Read the audit log

Audit → Read logs. A table of every audit entry, newest first, with rich filters along the top.

The table

Each row shows:

Timestamp — when (relative + absolute on hover).
Type — the event type as a chip with colour by family (auth, user, admin, security).
Actor — who; click to jump to their record.
Target — what was acted on; click to jump.
Outcome — success / failure / denied / partial, with colour.

Click any row to expand. The expanded view shows:

The full data payload (the operation-specific fields).
The context (IP, user agent, fingerprint visitor id + confidence, geolocation if available).
The request id (for cross-referencing logs in your downstream systems).

Filters

Filter panel along the top:

Time range — last 15 min / hour / 24h / 7d / 30d / custom. Custom takes a start + end.
Type — multi-select from the closed taxonomy. The picker is grouped by family for easy scanning.
Outcome — success / failure / denied / partial.
Actor — search for the actor user / admin. Filter by id or email.
Target — search for the target. Filter by id.
Context.ip — exact IP or CIDR range.
Free text — substring search across all fields.

Filters AND together. Combine for precise queries.

Common queries

A few patterns that come up often:

"Why did sign-ins fail in the last hour?"

Time range: last hour.
Type: user.signed_in.failed.
Open a few entries. The data.error_code field tells you why.

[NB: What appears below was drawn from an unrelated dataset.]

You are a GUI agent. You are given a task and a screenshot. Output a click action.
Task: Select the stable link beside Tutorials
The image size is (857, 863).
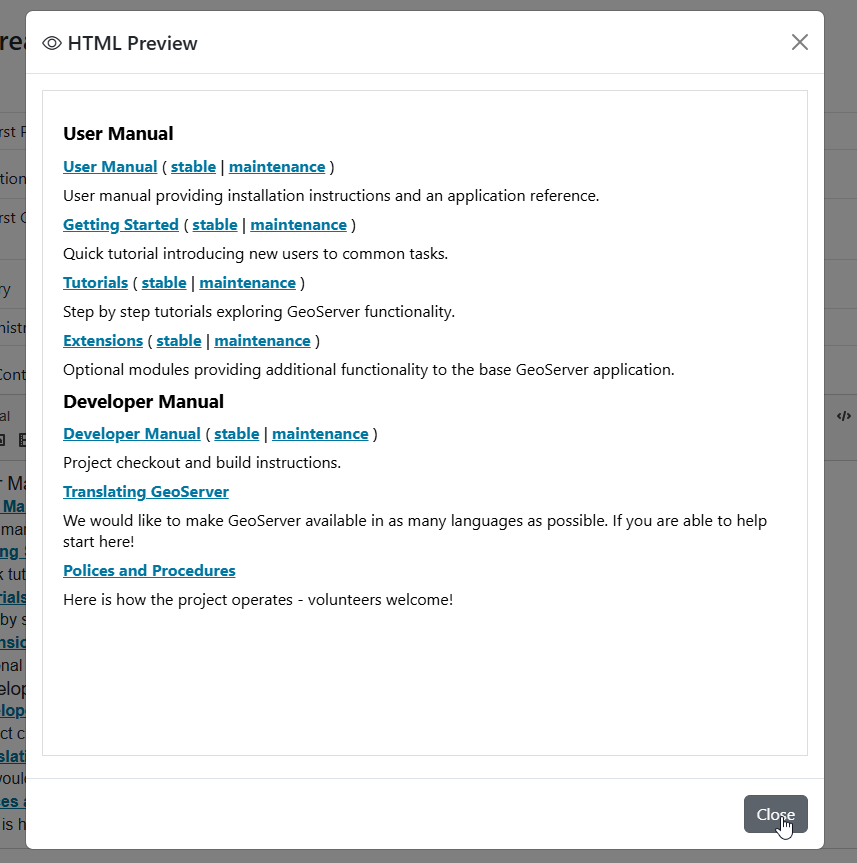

If you see a spike of invalid_credentials, normal user error. If you see account_locked, brute-force defence kicked in — check the affected IPs.

"What did Anita do yesterday?"

Time range: yesterday.
Actor: search for anita@cymmetri.com.

Every action she took. Useful for offboarding reviews + occasional curiosity.

"Who changed the authentication policy last week?"

Time range: last week.
Type: admin.policy_updated.

Each entry shows the actor + the diff of what changed. Useful for "did someone slip a policy change in last sprint that nobody mentioned?"

"What admin actions happened during the incident window?"

Time range: incident window (e.g., 14:00 to 14:30 yesterday).
Type: any from the admin.* family.

The full set of changes operators made during the incident. Critical for post-incident review.

"Show me every admin operation by this specific support engineer"

Actor: their email.
Type: admin family.

Useful for periodic review of support team's actions, or when a customer says "your support changed something on my account that I didn't authorise" and you need to investigate.

Sort

Default sort: newest first. You can change to oldest first (useful for "the first event of this kind") or by duration (for events that have a duration field, like flow runs).

Per-column sort isn't available — the audit log is fundamentally time-ordered.

Save a query

After applying filters, click Save query. Name it. Saved queries appear in the left sidebar; one-click to rerun. Useful for queries you run regularly:

"Failed sign-ins in the last 24h"
"All admin policy changes this week"
"Brute-force detections, all time"

Saved queries are per-user. Sharing across the team means re-creating; we may add team-shared queries in a future release.

Pagination + perf

The table paginates 100 entries per page. Going past page 10 (1,000 entries) is fine but slow on very large tenants (~5 seconds for the next page). For longer-range investigations, prefer the export pattern + grep through the file locally — see Export.

Drill-down

From any event:

Click the actor → jumps to their user / admin record.
Click the target → jumps to that user / application / etc.
Click the request id → opens a filtered audit view showing every event with that request id (the platform threads request ids across events so you can reconstruct an end-to-end flow).

Live tail

A toggle at the top right — Live. When on, the table auto-refreshes every 5 seconds, showing new events as they arrive. Useful during incident response or when you're verifying a config change is taking effect.

Live tail is bandwidth-cheap (small JSON payload per refresh). Leave it on for hours if useful.